La política de la fragmentación es la estrategia de regulación que siguen la patronal y sus representantes políticos. Aquí tan solo hemos visto algunos de los ejemplos que se pueden sacar de la enorme cantidad de leyes y normas que regulan la actividad laboral y la organización de nuestra clase. Frente a esta política estratégica que busca aislarnos unos de otros, sea dividiendo nuestras condiciones laborales, sea dificultando nuestra capacidad de acción colectiva, existe otra política estratégica que busca contrarrestarla y que es la política de la solidaridad y de la unidad. Aquella que nos puede permitir defender, de manera conjunta, nuestros derechos frente a los constantes abusos que se dan en los centros de trabajo. 
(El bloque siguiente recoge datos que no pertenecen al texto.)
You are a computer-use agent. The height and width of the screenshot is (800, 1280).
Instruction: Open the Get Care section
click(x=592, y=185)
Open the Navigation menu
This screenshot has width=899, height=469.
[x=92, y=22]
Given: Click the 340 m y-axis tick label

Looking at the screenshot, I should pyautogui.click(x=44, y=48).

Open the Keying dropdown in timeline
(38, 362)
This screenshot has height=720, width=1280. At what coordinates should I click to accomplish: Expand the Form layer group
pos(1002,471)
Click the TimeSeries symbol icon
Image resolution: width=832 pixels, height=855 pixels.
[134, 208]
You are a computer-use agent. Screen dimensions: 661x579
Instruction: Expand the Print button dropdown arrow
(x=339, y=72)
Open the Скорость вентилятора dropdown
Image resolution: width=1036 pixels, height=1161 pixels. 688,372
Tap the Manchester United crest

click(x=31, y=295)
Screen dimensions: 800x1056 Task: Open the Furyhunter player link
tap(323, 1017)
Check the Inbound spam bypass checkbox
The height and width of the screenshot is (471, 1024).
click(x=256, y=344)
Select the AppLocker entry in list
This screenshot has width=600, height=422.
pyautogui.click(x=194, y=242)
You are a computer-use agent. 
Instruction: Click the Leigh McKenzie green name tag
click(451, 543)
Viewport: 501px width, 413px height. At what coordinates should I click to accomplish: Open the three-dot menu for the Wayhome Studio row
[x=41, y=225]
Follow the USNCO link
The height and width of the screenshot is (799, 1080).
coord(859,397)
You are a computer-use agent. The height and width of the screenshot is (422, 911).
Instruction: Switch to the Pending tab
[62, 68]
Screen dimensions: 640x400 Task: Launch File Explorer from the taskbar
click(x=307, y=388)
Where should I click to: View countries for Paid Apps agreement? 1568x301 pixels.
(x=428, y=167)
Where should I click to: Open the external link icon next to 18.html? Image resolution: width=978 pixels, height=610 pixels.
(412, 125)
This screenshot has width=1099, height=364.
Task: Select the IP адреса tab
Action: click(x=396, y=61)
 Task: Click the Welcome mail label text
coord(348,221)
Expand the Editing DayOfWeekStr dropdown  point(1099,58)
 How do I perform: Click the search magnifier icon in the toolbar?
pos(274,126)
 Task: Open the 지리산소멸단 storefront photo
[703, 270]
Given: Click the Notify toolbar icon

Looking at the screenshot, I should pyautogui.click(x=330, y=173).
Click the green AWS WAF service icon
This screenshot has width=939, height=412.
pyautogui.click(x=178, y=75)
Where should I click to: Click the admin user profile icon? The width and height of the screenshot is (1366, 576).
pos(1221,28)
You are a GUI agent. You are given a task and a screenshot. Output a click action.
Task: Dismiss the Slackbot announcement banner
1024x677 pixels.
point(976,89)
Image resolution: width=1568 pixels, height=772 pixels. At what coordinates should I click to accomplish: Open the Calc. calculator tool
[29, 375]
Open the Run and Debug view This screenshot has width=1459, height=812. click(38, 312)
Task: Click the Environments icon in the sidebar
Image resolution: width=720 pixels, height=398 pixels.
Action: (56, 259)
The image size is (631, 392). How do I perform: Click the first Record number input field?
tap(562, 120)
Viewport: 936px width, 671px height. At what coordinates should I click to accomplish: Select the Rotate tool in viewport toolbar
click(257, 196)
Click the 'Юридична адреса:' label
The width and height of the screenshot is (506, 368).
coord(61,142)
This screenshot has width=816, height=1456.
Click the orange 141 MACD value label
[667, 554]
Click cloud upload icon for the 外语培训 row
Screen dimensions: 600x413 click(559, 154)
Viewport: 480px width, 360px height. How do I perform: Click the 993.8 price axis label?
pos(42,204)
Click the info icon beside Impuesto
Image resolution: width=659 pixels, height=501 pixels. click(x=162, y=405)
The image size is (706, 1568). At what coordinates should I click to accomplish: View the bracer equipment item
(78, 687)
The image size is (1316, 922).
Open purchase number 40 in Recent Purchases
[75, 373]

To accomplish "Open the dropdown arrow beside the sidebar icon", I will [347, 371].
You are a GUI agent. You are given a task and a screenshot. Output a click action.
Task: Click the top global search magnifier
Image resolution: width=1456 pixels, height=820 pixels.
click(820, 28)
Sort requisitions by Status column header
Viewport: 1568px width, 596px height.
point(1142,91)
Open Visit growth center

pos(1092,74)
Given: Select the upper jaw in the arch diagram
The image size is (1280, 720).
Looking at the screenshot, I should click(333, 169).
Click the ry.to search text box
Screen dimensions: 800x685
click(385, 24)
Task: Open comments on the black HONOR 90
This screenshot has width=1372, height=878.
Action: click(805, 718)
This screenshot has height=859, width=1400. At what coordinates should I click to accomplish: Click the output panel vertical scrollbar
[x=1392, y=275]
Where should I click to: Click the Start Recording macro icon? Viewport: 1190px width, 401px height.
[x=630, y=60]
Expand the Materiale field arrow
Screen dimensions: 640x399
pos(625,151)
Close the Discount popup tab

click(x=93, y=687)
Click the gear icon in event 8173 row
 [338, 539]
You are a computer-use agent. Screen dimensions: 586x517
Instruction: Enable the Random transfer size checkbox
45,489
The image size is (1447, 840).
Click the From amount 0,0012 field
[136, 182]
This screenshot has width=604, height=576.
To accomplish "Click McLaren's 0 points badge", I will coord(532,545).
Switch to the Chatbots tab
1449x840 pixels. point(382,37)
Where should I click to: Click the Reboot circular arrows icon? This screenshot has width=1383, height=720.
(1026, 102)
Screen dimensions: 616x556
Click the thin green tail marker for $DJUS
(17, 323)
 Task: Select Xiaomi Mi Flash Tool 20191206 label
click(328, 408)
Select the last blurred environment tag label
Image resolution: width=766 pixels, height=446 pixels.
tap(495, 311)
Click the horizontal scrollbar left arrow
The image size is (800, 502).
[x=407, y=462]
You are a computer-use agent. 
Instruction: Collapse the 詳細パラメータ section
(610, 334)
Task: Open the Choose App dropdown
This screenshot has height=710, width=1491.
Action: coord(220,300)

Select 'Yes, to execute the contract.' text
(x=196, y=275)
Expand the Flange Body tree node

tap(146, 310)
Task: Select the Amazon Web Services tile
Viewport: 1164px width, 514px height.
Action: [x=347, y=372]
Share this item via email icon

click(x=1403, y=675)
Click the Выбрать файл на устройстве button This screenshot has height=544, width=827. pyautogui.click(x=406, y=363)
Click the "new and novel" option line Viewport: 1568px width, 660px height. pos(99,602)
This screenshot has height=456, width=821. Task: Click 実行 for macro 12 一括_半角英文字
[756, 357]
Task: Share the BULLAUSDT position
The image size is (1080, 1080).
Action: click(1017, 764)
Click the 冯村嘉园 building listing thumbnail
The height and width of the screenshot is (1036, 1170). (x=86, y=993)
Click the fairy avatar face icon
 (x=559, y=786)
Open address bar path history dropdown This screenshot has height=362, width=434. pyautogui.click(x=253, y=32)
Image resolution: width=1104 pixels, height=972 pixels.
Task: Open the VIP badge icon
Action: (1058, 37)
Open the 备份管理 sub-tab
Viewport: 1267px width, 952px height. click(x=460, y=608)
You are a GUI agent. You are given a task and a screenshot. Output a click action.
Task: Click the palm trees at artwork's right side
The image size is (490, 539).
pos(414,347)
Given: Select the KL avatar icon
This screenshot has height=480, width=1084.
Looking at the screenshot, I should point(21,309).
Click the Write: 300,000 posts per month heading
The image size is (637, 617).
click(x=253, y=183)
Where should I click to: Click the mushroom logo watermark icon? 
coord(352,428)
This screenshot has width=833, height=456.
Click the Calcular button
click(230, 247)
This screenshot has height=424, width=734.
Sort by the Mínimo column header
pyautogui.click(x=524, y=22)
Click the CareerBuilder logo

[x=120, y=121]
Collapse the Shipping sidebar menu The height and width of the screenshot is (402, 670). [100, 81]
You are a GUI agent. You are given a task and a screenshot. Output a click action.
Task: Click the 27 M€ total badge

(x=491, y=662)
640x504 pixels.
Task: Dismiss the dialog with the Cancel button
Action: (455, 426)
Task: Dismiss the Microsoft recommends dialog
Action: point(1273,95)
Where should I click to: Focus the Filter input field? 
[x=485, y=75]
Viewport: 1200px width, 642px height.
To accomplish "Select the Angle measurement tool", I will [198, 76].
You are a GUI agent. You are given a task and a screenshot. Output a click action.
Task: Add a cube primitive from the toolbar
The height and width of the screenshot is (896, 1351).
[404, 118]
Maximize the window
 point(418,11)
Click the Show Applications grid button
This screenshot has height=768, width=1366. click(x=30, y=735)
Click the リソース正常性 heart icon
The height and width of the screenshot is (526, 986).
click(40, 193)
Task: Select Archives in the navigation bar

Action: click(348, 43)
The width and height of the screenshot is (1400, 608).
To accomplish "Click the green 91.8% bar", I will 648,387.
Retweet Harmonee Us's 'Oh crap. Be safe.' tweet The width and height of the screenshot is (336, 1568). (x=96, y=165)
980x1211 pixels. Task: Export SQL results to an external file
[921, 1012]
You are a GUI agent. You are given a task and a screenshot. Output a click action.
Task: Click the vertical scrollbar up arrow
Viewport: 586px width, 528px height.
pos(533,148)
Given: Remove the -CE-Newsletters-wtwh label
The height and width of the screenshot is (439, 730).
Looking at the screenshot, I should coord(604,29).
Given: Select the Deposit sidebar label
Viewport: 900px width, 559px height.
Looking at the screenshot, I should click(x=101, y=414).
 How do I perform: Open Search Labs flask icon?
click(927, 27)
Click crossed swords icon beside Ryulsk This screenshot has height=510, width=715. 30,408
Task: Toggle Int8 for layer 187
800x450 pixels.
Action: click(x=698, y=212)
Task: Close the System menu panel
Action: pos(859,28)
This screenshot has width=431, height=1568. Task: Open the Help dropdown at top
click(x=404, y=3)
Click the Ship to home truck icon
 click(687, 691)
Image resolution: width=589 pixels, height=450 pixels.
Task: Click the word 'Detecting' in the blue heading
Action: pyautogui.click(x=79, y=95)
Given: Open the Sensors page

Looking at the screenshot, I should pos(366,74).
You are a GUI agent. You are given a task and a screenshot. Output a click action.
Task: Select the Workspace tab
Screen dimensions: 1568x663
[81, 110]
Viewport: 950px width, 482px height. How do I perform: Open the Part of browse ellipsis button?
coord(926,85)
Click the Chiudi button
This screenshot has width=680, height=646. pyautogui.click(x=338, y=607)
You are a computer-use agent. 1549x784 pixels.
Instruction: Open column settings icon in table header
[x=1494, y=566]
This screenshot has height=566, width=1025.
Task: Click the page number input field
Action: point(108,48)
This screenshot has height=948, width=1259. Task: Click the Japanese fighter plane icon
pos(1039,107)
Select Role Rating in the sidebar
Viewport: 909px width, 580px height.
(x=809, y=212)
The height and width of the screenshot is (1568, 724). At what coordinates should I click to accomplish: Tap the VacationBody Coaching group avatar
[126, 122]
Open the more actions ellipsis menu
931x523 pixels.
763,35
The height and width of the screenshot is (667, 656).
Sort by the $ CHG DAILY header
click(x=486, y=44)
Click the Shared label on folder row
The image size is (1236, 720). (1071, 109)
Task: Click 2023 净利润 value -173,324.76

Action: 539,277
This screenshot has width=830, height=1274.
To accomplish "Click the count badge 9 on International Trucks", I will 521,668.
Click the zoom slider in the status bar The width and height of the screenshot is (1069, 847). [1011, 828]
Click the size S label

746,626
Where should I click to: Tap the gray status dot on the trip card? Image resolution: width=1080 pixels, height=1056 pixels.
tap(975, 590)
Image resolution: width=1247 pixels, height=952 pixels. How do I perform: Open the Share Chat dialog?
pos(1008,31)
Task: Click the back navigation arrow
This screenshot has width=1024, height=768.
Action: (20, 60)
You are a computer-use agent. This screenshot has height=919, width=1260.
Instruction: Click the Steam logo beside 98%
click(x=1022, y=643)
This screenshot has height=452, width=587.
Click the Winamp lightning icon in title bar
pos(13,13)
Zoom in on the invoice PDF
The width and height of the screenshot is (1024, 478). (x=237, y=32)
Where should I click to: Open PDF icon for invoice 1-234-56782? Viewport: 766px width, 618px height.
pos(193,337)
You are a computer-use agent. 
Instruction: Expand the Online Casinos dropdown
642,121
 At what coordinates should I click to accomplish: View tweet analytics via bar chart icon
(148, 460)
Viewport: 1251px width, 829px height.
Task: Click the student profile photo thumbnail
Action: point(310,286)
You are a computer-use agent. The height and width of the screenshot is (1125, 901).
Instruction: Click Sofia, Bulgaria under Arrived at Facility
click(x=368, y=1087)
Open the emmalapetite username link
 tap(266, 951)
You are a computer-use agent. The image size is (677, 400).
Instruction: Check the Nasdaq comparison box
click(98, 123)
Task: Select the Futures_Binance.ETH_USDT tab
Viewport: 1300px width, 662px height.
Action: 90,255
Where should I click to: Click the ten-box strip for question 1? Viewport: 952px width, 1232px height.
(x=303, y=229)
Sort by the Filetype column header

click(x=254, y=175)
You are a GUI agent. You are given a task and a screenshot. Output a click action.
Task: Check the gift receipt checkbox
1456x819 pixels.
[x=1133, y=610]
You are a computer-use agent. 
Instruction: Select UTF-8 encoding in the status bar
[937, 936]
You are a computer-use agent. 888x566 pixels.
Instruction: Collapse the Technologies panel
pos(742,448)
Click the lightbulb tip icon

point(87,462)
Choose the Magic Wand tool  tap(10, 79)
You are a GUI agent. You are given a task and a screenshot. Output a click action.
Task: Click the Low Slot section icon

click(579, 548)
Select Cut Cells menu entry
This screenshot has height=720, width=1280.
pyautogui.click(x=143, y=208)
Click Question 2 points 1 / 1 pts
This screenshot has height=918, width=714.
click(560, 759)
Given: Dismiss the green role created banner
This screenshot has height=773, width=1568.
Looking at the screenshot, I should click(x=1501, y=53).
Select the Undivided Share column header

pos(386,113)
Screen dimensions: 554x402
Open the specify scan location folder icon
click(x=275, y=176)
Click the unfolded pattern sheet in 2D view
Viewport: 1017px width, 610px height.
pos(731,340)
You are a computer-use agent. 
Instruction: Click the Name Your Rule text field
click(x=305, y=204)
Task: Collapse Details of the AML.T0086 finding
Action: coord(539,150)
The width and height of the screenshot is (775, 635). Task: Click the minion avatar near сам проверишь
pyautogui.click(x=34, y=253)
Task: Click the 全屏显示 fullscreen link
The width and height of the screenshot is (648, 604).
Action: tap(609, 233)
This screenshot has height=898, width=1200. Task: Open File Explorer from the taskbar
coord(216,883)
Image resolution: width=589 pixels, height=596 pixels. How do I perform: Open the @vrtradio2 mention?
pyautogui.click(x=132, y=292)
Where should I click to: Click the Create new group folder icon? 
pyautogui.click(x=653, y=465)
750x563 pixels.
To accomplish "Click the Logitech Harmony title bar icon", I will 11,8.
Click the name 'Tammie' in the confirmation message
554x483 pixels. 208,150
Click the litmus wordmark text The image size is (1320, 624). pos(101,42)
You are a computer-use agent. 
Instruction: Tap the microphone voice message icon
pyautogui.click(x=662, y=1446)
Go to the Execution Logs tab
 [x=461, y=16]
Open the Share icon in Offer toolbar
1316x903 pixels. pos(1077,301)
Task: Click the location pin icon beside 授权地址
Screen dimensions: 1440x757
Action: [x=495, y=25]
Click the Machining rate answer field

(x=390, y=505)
Partiendo de la riqueza que reside en nuestra variedad, y con la que somos capaces de arrancar, cada día, la producción de todo tipo de bienes y servicios, resulta que también somos capaces de paralizarla. Desde el principio de la cadena de producción hasta el final de la misma: estamos todos y todas en el mismo saco. Ahí reside nuestra gran fortaleza y esto la patronal lo sabe muy bien. Cada paso hacia adelante que ellos dan en su política de la fragmentación, es un paso hacia atrás para nuestra política de la unidad, y viceversa. Así pues, si ellos se esfuerzan tanto en aplicar de manera estratégica el viejo principio de “divide y vencerás”, los trabajadores tendremos que hacer lo propio con el principio contrario que es aquel que afirma, alto y claro, que “la unión hace la fuerza”.

Notas

  1. https://www.eldiario.es/desalambre/exclusion-sanitaria-migrantes-aumenta-madrid-durante-pandemia-medicos-mundo-detecta-167-casos-marzo_1_6268895.html
  2. https://eldiariodelaeducacion.com/2017/01/26/las-dificultades-de-ser-menor-extranjero-no-acompanado-mena-en-espana/

3 COMENTARIOS

  1. Estupendo artículo ITZIAR ARREGUI
    Alisa Guerrero, brillante idea la del Jenga! Y estupendo artículo de ITZIAR Atregui que me ha hecho ver lo equivocada que estaba afirmando «yo no me siento obrera». Realmente funciona la política de la fragmentación. Gracias por descubrirme esta nueva perspectiva.

  2. Creo que el concepto de composición de clase que utilizó el operaismo italiano ya en los 60 es muy útil para estudiar la estructura de la clase obrera actual.
    https://commonware.org/formazione/operaismo-e-composizione-di-classe
    Sobre las posibilidades de una acción colectiva se debe también partir del hecho que el movimiento obrero ha desaparecido tanto por la integración de las organizaciones sindicales en la gestión capitalista como por su incapacidad para adaptarse en la estructura económica posfordista, haciendo de estas organizaciones un modelo obsoleto y corporativo que defienden los intereses inmediatos solo de una parte muy concreta de la clase obrera en la que aún tienen presencia.